EXERCISE AIM: Copy the data below in full, exactly as it appears.
BEGIN
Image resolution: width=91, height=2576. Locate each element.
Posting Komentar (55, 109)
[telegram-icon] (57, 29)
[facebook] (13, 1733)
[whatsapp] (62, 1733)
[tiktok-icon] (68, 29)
END
FINAL ANSWER:
Image resolution: width=91, height=2576. Locate each element.
Posting Komentar (55, 109)
[telegram-icon] (57, 29)
[facebook] (13, 1733)
[whatsapp] (62, 1733)
[tiktok-icon] (68, 29)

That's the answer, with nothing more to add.